Exercise description> Extract each record and reproduce it exactly.

Provided entries>
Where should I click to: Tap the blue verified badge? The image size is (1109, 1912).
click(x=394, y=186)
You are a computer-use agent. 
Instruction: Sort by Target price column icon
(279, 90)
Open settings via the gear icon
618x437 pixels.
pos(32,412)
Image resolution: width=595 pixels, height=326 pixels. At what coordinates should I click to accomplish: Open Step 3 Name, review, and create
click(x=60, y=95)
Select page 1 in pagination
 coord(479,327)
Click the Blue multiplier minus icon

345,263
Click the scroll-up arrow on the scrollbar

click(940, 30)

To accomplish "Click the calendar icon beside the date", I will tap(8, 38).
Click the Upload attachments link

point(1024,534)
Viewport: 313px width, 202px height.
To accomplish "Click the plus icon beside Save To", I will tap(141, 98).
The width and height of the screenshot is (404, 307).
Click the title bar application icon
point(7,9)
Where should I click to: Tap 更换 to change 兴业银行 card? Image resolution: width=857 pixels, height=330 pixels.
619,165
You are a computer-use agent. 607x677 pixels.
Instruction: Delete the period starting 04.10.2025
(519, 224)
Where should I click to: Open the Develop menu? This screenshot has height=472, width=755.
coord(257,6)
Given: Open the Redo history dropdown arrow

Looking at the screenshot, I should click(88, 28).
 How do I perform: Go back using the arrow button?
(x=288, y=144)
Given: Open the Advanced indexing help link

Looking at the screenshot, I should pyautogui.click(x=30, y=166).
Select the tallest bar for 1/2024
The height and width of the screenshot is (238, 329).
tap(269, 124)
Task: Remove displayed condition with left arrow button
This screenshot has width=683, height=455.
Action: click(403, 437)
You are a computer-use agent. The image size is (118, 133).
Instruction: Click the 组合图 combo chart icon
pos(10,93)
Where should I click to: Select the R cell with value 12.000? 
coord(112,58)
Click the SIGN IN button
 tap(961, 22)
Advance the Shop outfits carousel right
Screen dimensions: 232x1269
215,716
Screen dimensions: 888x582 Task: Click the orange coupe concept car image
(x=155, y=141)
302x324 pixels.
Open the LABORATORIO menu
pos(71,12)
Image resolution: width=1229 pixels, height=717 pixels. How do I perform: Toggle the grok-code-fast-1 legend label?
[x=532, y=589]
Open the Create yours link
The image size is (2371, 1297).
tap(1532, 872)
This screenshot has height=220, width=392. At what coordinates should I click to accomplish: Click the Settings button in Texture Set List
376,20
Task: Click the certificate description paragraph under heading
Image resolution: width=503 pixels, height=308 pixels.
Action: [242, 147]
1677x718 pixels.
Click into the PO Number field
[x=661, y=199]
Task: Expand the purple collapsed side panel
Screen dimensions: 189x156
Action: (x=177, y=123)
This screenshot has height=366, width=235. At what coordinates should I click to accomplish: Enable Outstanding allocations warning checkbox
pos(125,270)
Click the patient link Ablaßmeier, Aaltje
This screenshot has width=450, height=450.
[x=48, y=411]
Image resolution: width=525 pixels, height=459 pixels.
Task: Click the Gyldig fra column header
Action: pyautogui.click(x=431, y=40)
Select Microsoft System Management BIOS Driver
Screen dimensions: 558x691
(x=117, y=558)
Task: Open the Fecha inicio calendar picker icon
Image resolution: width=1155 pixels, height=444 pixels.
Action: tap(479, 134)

Result of the task>
Where should I click to: Tap the blue verified badge? The image size is (1109, 1912).
click(x=394, y=186)
You are a computer-use agent. 
Instruction: Sort by Target price column icon
(279, 90)
Open settings via the gear icon
618x437 pixels.
pos(32,412)
Image resolution: width=595 pixels, height=326 pixels. At what coordinates should I click to accomplish: Open Step 3 Name, review, and create
click(x=60, y=95)
Select page 1 in pagination
 coord(479,327)
Click the Blue multiplier minus icon

345,263
Click the scroll-up arrow on the scrollbar

click(940, 30)

To accomplish "Click the calendar icon beside the date", I will tap(8, 38).
Click the Upload attachments link

point(1024,534)
Viewport: 313px width, 202px height.
To accomplish "Click the plus icon beside Save To", I will tap(141, 98).
The width and height of the screenshot is (404, 307).
Click the title bar application icon
point(7,9)
Where should I click to: Tap 更换 to change 兴业银行 card? Image resolution: width=857 pixels, height=330 pixels.
619,165
You are a computer-use agent. 607x677 pixels.
Instruction: Delete the period starting 04.10.2025
(519, 224)
Where should I click to: Open the Develop menu? This screenshot has height=472, width=755.
coord(257,6)
Given: Open the Redo history dropdown arrow

Looking at the screenshot, I should click(88, 28).
 How do I perform: Go back using the arrow button?
(x=288, y=144)
Given: Open the Advanced indexing help link

Looking at the screenshot, I should pyautogui.click(x=30, y=166).
Select the tallest bar for 1/2024
The height and width of the screenshot is (238, 329).
tap(269, 124)
Task: Remove displayed condition with left arrow button
This screenshot has width=683, height=455.
Action: click(403, 437)
You are a computer-use agent. The image size is (118, 133).
Instruction: Click the 组合图 combo chart icon
pos(10,93)
Where should I click to: Select the R cell with value 12.000? 
coord(112,58)
Click the SIGN IN button
 tap(961, 22)
Advance the Shop outfits carousel right
Screen dimensions: 232x1269
215,716
Screen dimensions: 888x582 Task: Click the orange coupe concept car image
(x=155, y=141)
302x324 pixels.
Open the LABORATORIO menu
pos(71,12)
Image resolution: width=1229 pixels, height=717 pixels. How do I perform: Toggle the grok-code-fast-1 legend label?
[x=532, y=589]
Open the Create yours link
The image size is (2371, 1297).
tap(1532, 872)
This screenshot has height=220, width=392. At what coordinates should I click to accomplish: Click the Settings button in Texture Set List
376,20
Task: Click the certificate description paragraph under heading
Image resolution: width=503 pixels, height=308 pixels.
Action: [242, 147]
1677x718 pixels.
Click into the PO Number field
[x=661, y=199]
Task: Expand the purple collapsed side panel
Screen dimensions: 189x156
Action: (x=177, y=123)
This screenshot has height=366, width=235. At what coordinates should I click to accomplish: Enable Outstanding allocations warning checkbox
pos(125,270)
Click the patient link Ablaßmeier, Aaltje
This screenshot has width=450, height=450.
[x=48, y=411]
Image resolution: width=525 pixels, height=459 pixels.
Task: Click the Gyldig fra column header
Action: pyautogui.click(x=431, y=40)
Select Microsoft System Management BIOS Driver
Screen dimensions: 558x691
(x=117, y=558)
Task: Open the Fecha inicio calendar picker icon
Image resolution: width=1155 pixels, height=444 pixels.
Action: tap(479, 134)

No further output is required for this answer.